Se nos ha pinchado una rueda del coche y paramos en un pueblo a esperar a la grúa. El pueblo está cerca de la costa, en lo alto de una colina y, aunque desde donde estamos no podemos ver el mar, sí se huele. Estamos delante de un edificio de pisos nuevos, tiene cuatro plantas, la fachada es de color ocre. Al lado hay un prado. Mi hija enseguida se dirige hacia allí: hay dos gatos tomando el sol y quiere ir a verlos. Para no espantarlos, se mantiene a distancia mientras los observa. Están tumbados en un retal de sol, guiñan los ojos con placer.
Enseguida vemos que no están tumbados sobre la hierba, sino sobre unas viejas baldosas, el resto final de las casas que se levantaron aquí hace décadas.
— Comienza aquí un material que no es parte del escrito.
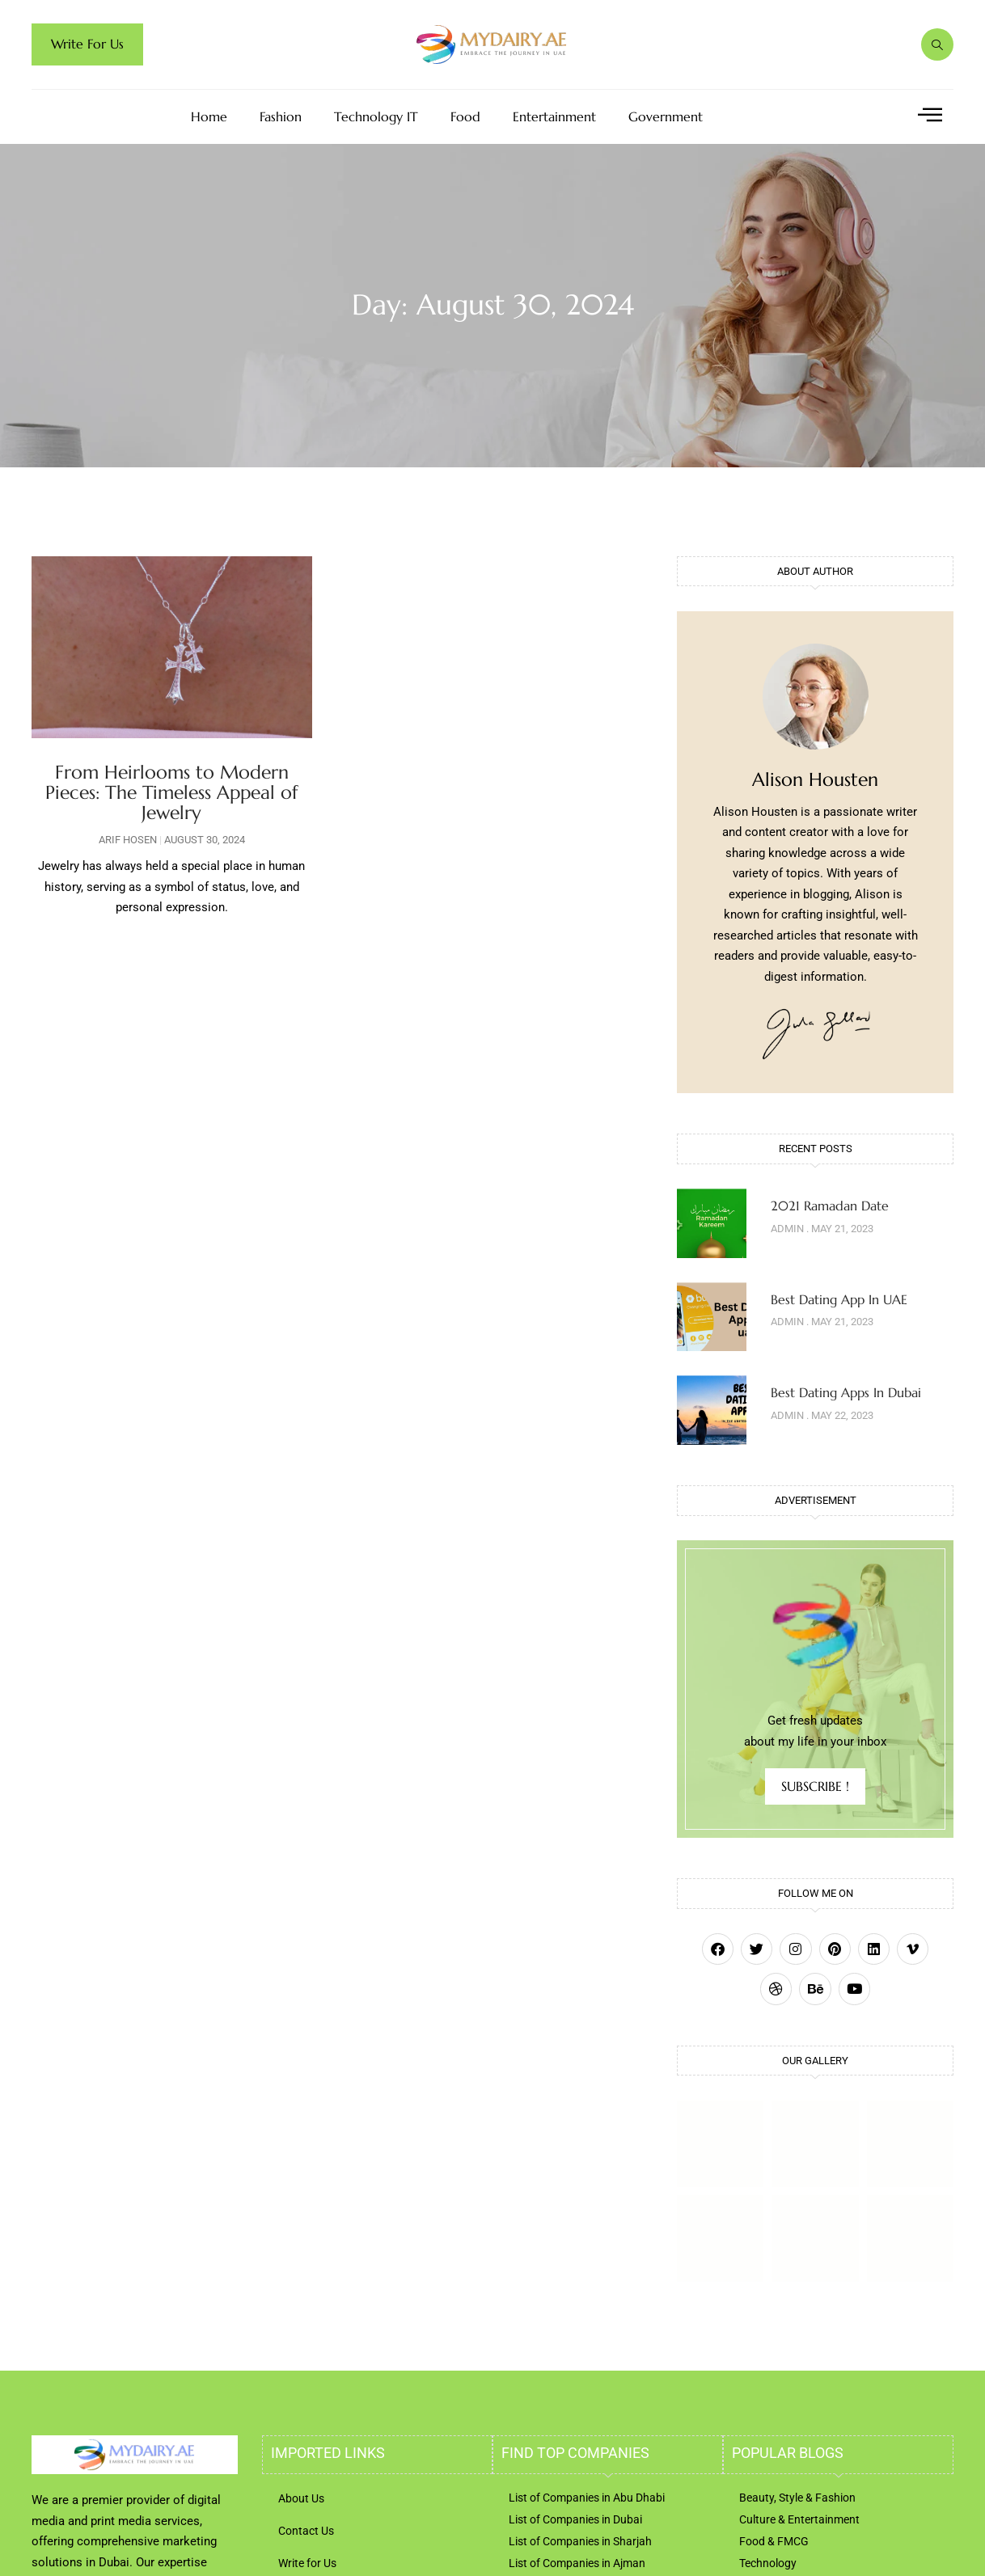 Image resolution: width=985 pixels, height=2576 pixels. Describe the element at coordinates (554, 117) in the screenshot. I see `Entertainment` at that location.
Hay diferentes dibujos, tal vez pertenecientes a diferentes habitaciones: una sinuosa cenefa de color blanco y rosa (la de los gatos), una que parece un tablero de ajedrez más allá, otra de color azul oscuro que, con los años, ha perdido su intensidad. Se ven las marcas de las paredes que separaron cada estancia. Los gatos toman el sol, nosotros los observamos desde la distancia. Alrededor, hierba y flores.
Tratamos de acercarnos a los animales ofreciendo a cambio algo de fuet: lo huelen, pero lo rechazan. Cuando nos acercamos, se van corriendo en busca de un triángulo de sol más lejano. Así descubrimos las ruinas de otra casa comida por la vegetación y la broza. Allí están los lirios. Ella quiere arrancarlos todos, los seis o siete lirios que despuntan con su boca blanca entre la mancha de verde oscuro. Al final, convenimos en cortar solos dos: un per la mama i l’altre per la güelita. Una vez cortados, continuamos explorando el prado, llevando el cáliz de los lirios como una antorcha diurna.
Entre tanto, el edificio de pisos nuevos parece querer dar la espalda a todo esto, él pertenece a otro mundo, por eso mira en otra dirección, no quiere ver la ruina que hay a sus espaldas. Nosotros volvemos a los gatos, que se han agazapado cerca de otra casa en ruinas, en el otro extremo del prado. En la puerta abierta, encima de un sofá, asoma una toalla amarilla y sucia. Por primera vez, esa toalla me hace pensar vagamente en personas. Siento algo incómodo que no sé definir. Los gatos se esconden allá adentro.
Ha llegado la grúa. Caminamos hacia ella, mientras miro los lirios en las manos de mi hija, esa antorcha sin luz, las baldosas viejas que ahora pisamos y echo una última miraba atrás, hacia la toalla: los gatos nos miran desde el umbral de la puerta.